Open Source

Automating common tasks with cron

One of the lesser-known gems in every Linux distribution must be cron, a tool that can automatically execute routine tasks at predefined intervals. When it comes to commands (or scripts) that must be performed on a regular basis, administrators and developers naturally reach for cron. Here's a beginner's guide to this powerful tool.

Look under the hood of any modern Linux distribution, and you'll find an assortment of gems hidden inside. There's the Vi editor for all of your text processing needs; the SSH shell for secure connections; the Apache server for Web site publishing; the Samba suite of tools for file sharing...the list goes on and on.

One of the lesser-known lights, though, must be cron, a tool that can automatically execute routine tasks at predefined intervals. When it comes to commands (or scripts) that must be performed on a regular basis, administrators and developers naturally reach for cron.

Starting cron

If you have a relatively recent Linux distribution, some version of cron is sure to be included in the base system. The most common version is Vixie cron, named after its creator, Paul Vixie, but numerous other variants also exist. Normally, the installation process will also install startup and shutdown scripts into the /etc/rc.d/ directory hierarchy, which will take care of starting and stopping cron when the system boots up or shuts down.

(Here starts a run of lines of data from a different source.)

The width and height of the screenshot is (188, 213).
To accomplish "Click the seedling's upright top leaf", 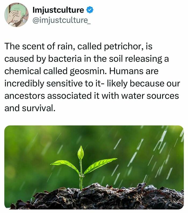I will point(81,152).
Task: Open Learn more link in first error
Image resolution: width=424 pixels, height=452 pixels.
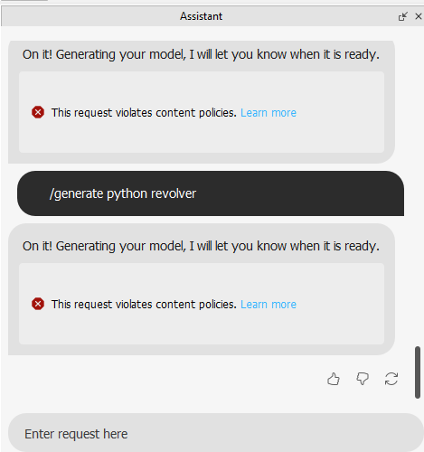Action: pyautogui.click(x=269, y=113)
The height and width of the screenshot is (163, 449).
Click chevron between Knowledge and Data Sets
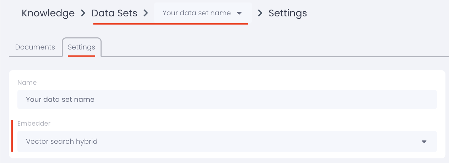coord(83,13)
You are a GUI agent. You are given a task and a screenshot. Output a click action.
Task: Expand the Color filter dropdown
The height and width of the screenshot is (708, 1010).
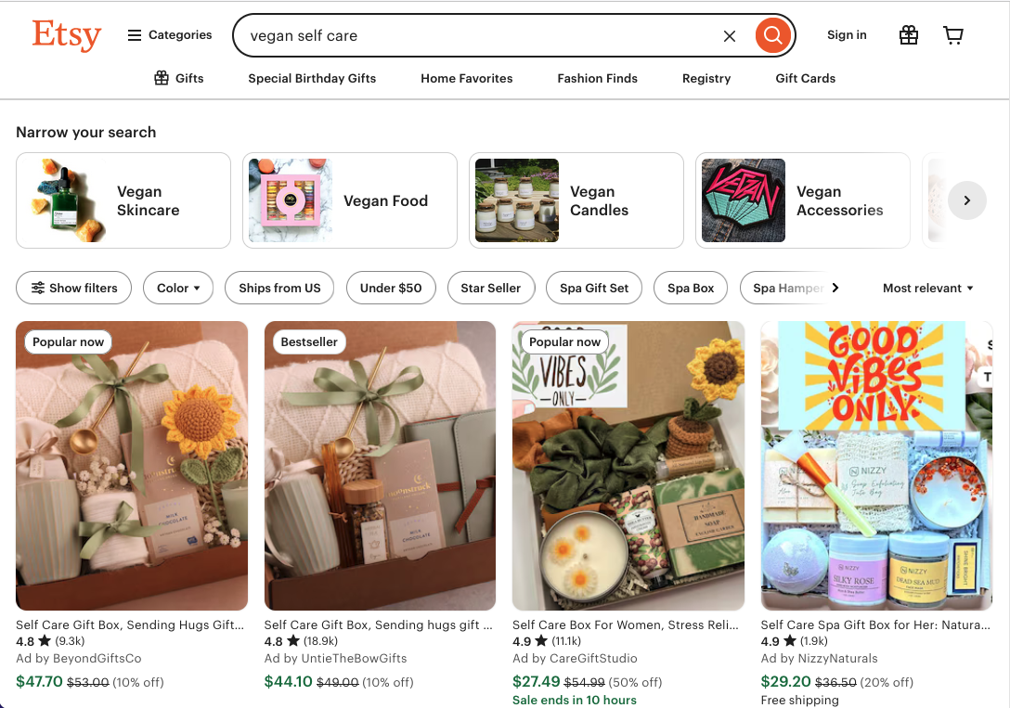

To check if cron is running, look for the crond binary in the process list, as follows:

$ ps ax | grep crond
  277 ?        S      0:00 /usr/sbin/crond -l10

If it's running, great—you're all set! If it's not, then you'll have to locate the binary and start it manually, like this:

$ find / -name crond
/usr/sbin/crond
$ /usr/sbin/crond

You can also consider adding the startup command to your startup scripts, (/etc/rc.local is usually a good bet) so it starts automatically on your next boot.

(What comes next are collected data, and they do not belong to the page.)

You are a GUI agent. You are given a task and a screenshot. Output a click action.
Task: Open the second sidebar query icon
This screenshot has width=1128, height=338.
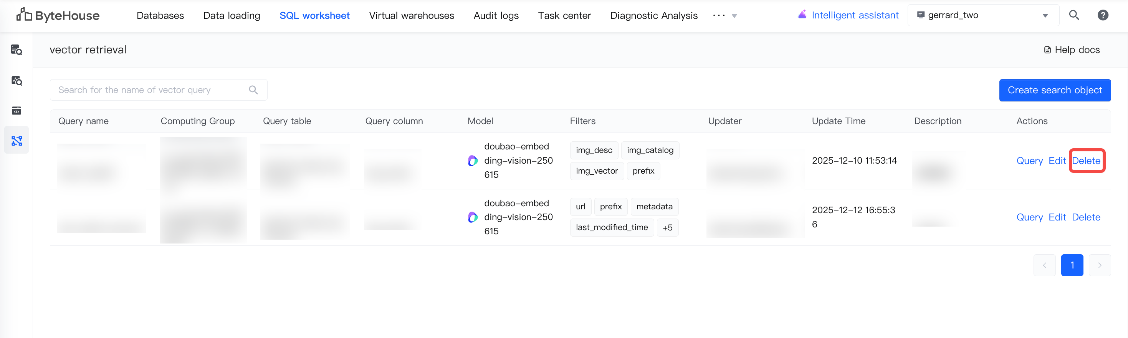click(17, 81)
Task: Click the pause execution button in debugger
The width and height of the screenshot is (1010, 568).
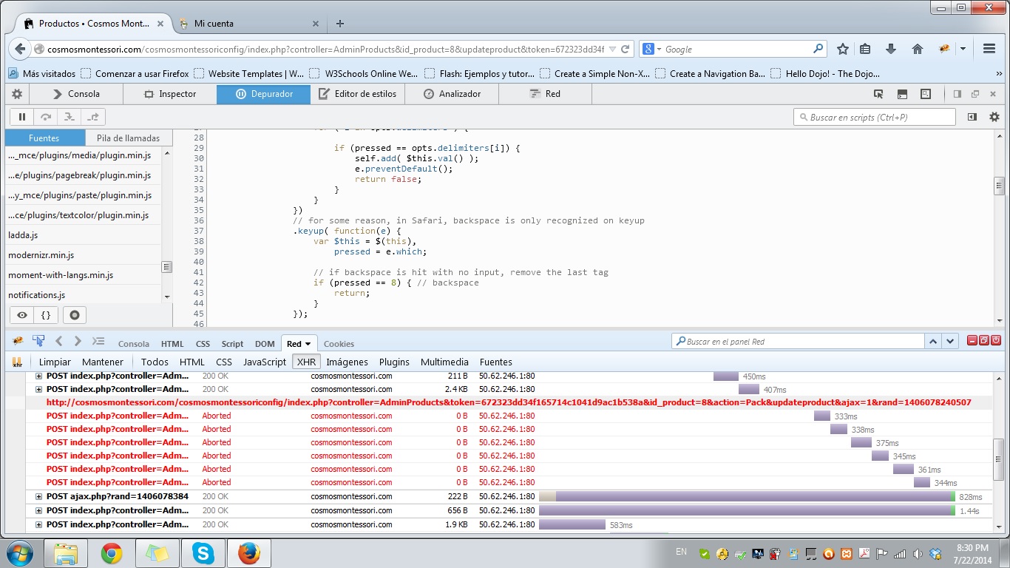Action: (x=22, y=117)
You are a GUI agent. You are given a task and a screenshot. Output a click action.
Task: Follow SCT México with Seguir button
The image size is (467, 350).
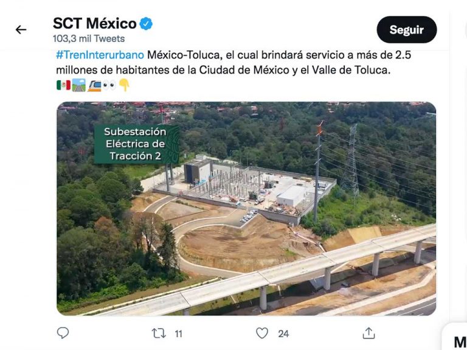407,29
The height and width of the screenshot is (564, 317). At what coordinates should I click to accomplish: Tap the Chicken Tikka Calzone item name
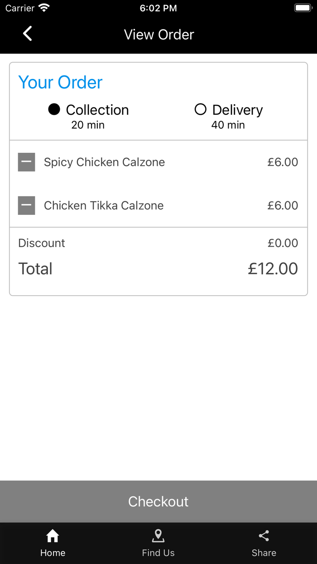tap(104, 206)
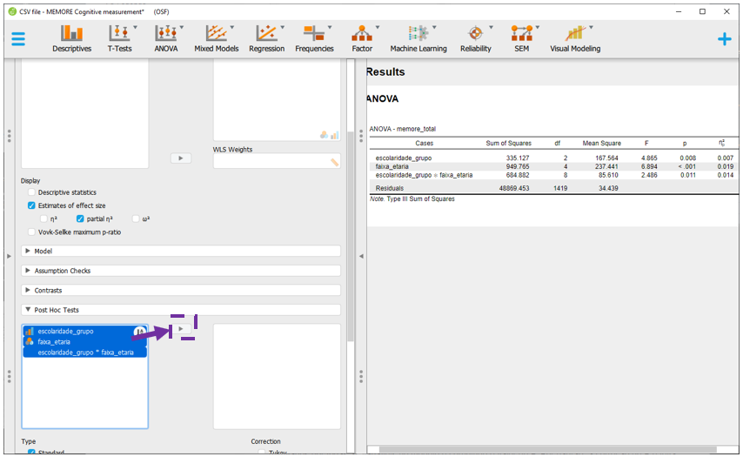Uncheck the partial η² checkbox
The width and height of the screenshot is (743, 457).
click(x=81, y=218)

In the unusual event that your distribution doesn't automatically install cron for you, visit the official Web site for your distribution (or look in the supplied CD-ROM), and you should be able to find and install cron.

Understanding crontabs

Cron works by reading timetables from special files called crontabs. Normally, there's a system crontab file in /etc/crontab, which looks something like this (again, this will vary depending on your distribution):

# update locate database once a week
30 4 * * 0 /usr/bin/updatedb -c 1> /dev/null

# rotate logs daily
00 01 * * * /usr/sbin/logrotate /etc/logrotate.cf -c 1> /dev/null

Some distributions, such as Red Hat and Slackware, instead create directories named /etc/cron.daily, /etc/cron.hourly, and so on, and set up cron by default to run the scripts inside these directories at the specified frequency.

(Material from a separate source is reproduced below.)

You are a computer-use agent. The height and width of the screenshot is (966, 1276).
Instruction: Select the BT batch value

Cron also allows users to create their own personal crontabs. To do this, use the following command when logged in as a regular user:

$ crontab -e

You'll be presented with a blank crontab file that you can edit. When the crontab file is saved, the entries inside it will be added to the /var/spool/cron/ directory.

When cron first starts up, it looks in /var/spool/cron and /etc/cron.d/ for crontabs and loads them into memory along with the system-level crontab. Cron then checks its schedule on a minute-by-minute basis for tasks to be executed. If it finds any, it executes them and e-mails the output of the command to the owner of the crontab (more on this later).

Every entry in a crontab file represents an action to be performed and consists of a series of six fields, separated by blank spaces. Here's what each field represents:

  • Field #1: The minute(s) of the hour at which the command is to be executed (0 to 59)
  • Field #2: The hour(s) at which the command is to be executed (0 to 23)
  • Field #3: The day of the month on which the command is to be executed (1 to 31)
  • Field #4: The month in which the command is to be executed (1 to 12)
  • Field #5: The day of the week on which the command is to be executed (0 to 6, where 0 = Sunday)
  • Field #6: The command or script to run

Here's an example:

15 16 04 06 * /usr/local/script.sh

This means "on the 4th of June every year at 04.15 PM, run the command script.sh."

The command or script specified in the last field of the crontab must be executable. To make a script executable, use this command:

$ chmod +x <script-name>

Now let's take a look at some of the more advanced aspects of cron.

Fine-tuning crontab schedules

Now that you have the basics of cron under your belt, let's take a look at some of the more advanced aspects. We'll start by looking at the interesting things you can do with the time fields in a crontab entry:

1. You can specify a range of times for each field by using a hyphen. For example, the entry

00 08 01-15 * * /usr/local/backup.sh

means "run the script backup.sh at 8 AM every day for the first 15 days of every month."

2. You can specify multiple time values for a field by separating them with commas. For example, the entry

05 06,08,10,12,14,16,18,20 * * * /usr/local/send.mail

means "run the script send.mail every two hours at five minutes past the hour between 6 AM and 8 PM every day of every month."

3. You can also use so-called step values to have cron skip particular elements of a group or range. Just insert a forward slash after the value range to specify the step quantity. This means that the following entry is equivalent to the one above:

05 06-20/2 * * * /usr/local/send.mail

4. You can use shortcut syntax to specify "every possible value" for a time field. This is accomplished by using an asterisk, and it's far more readable than the equivalent range or group syntax. For example, the entry

30 23 * * * /usr/local/clean.pl

means "run the script clean.pl at 11.30 PM every day of every month."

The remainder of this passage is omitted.